[Provided records]:
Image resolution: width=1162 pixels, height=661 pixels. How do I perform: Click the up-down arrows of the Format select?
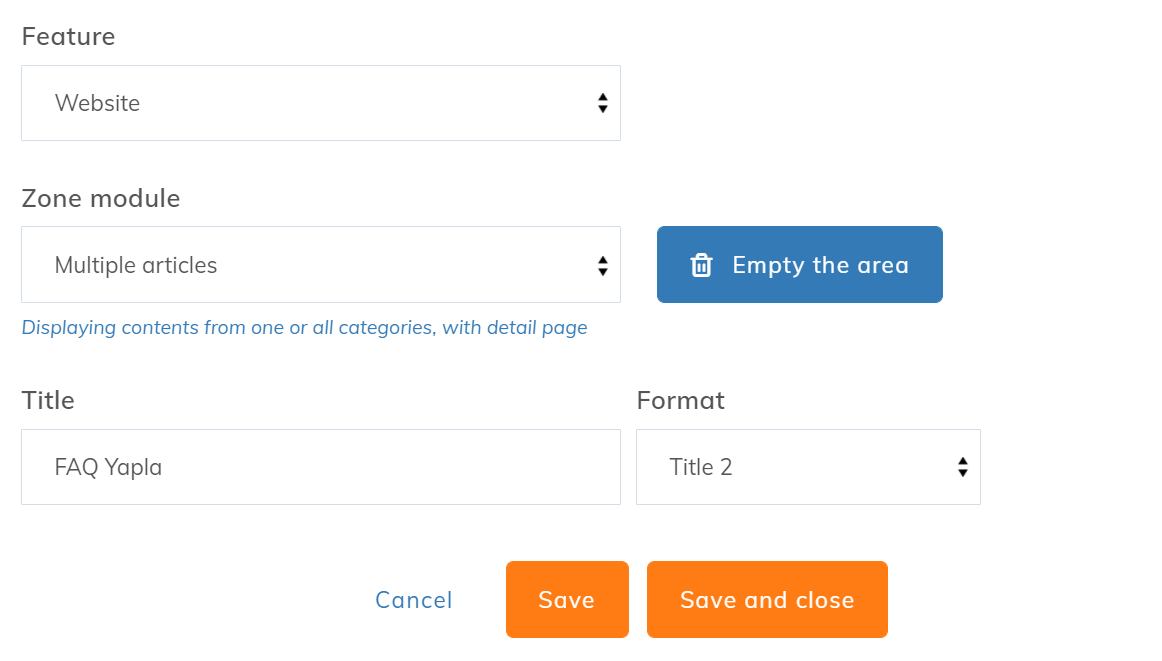click(962, 467)
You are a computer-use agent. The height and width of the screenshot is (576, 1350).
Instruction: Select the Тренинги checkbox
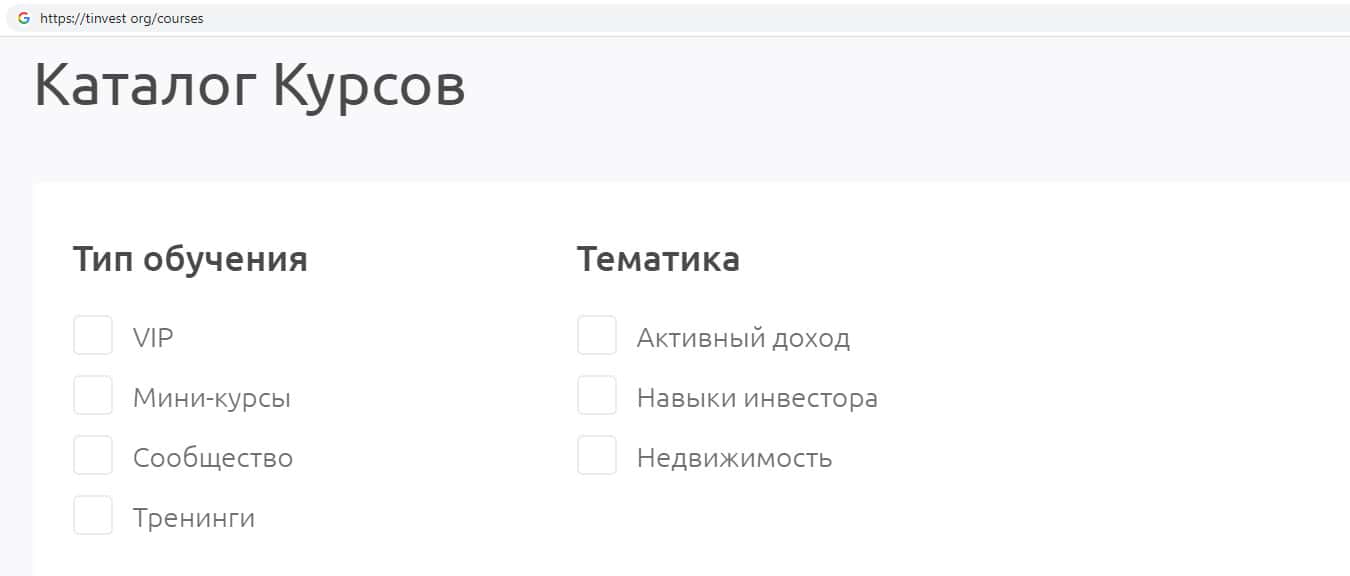(x=93, y=516)
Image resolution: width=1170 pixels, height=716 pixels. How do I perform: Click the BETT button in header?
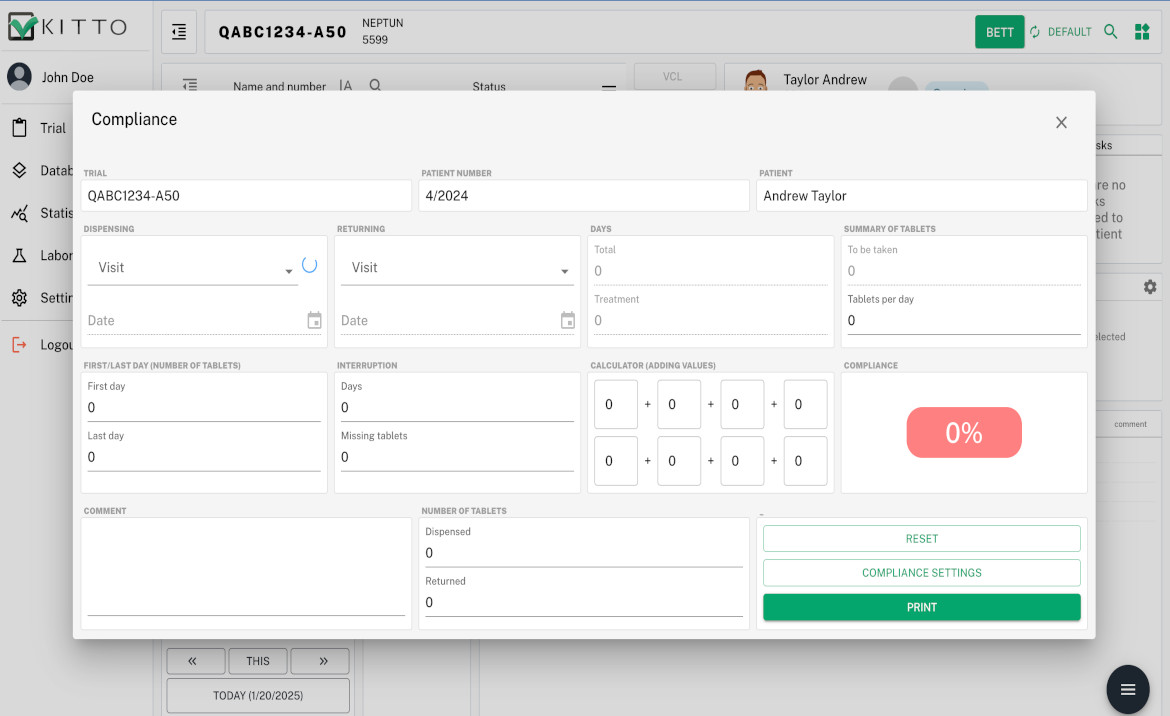pyautogui.click(x=999, y=32)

[Goal of the exercise]: Could you transcribe exactly the lines from the line containing "Instruction: Select the Тренинги checkbox" through the final line of the records, both included, and nothing beyond them? The pictures should be left out.

[Your solution]:
Instruction: Select the Тренинги checkbox
(x=93, y=516)
Image resolution: width=1170 pixels, height=716 pixels. How do I perform: Click the BETT button in header?
pyautogui.click(x=999, y=32)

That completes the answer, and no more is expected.